On Monday August 16, a day after the Taliban completed their takeover of Kabul, China’s Foreign Ministry Spokesperson Hua Chunying was asked during a press conference if Beijing would recognize a Taliban-led Afghan government. Hua replied, “We are ready to continue to develop good-neighborliness and friendly cooperation with Afghanistan and play a constructive role in Afghanistan’s peace and reconstruction,” but then added, “We hope the Afghan Taliban can form solidarity with all factions and ethnic groups in Afghanistan and build a broad-based and inclusive political structure suited to the national realities,” indicating that Beijing’s path to recognizing the new power in Kabul may be more complicated than it appears. That formal recognition would not be coming immediately to the Taliban was further confirmed Wednesday as spokesperson Zhao Lijian said, “It is customary international practice that the recognition of a government comes after its formation.”

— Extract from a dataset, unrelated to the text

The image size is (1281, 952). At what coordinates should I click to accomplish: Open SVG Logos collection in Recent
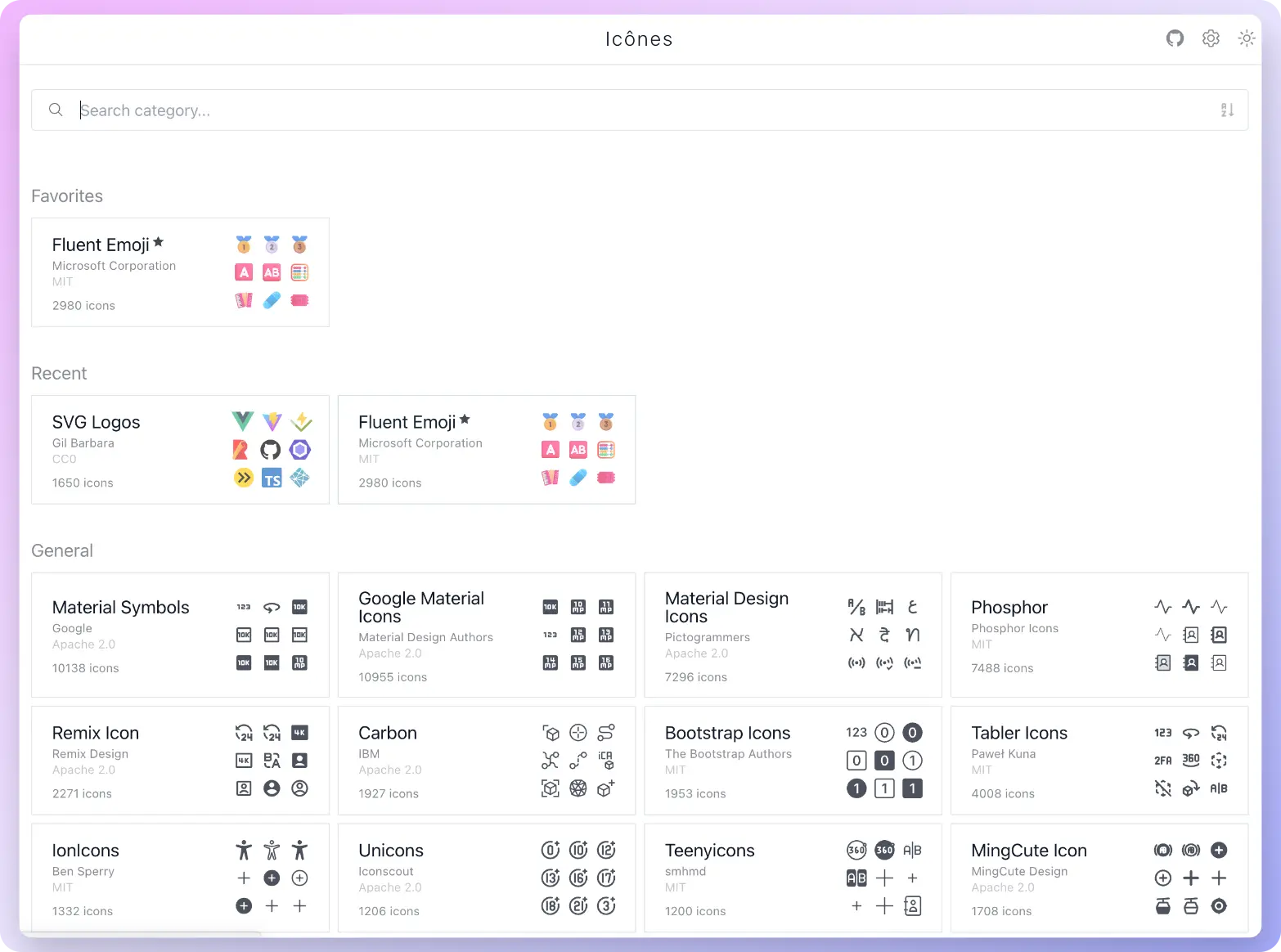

This back and forth elicits the question of when will the Chinese government recognize the Taliban regime? China holds small but significant interests in Afghanistan, connected as that country is to the stability of neighboring Pakistan, home to approximately $60 billion worth of Chinese Belt and Road Initiative (BRI) investment. Chinese companies are anxious to develop some of Afghanistan’s under-utilized natural resources, including metal deposits and rare earth minerals. Chinese actors have noted such opportunities this week, with one former vice minister of the Ministry of Commerce noting on August 17 that “Chinese companies entering the Afghan market at this time are best situated for win-win cooperation.” Despite such hopes, the comments by Hua and Zhao indicate that Beijing remains concerned that Taliban control will create instability in the region. China’s fears of Islamist extremism among its Uyghur population in its northwestern Xinjiang province—which borders Afghanistan—has deepened in recent years as the government has pursued a heavy-handed crackdown on its Muslim minorities.
Ultimately, China will continue to engage with the Taliban and will likely recognize the government the movement eventually forms. Ideally for Beijiing, this government would include enough opposition figures and representatives of Afghanistan’s minority groups to maintain some semblance of credibility and stability. If the Taliban is unable to consolidate its position and maintain buy-in from enough of the country’s contentious factions, it is likely that a new civil war will break out. Such a scenario would require a higher degree of Chinese involvement than has been seen before, and thus is a situation that Beijing will diligently seek to avoid.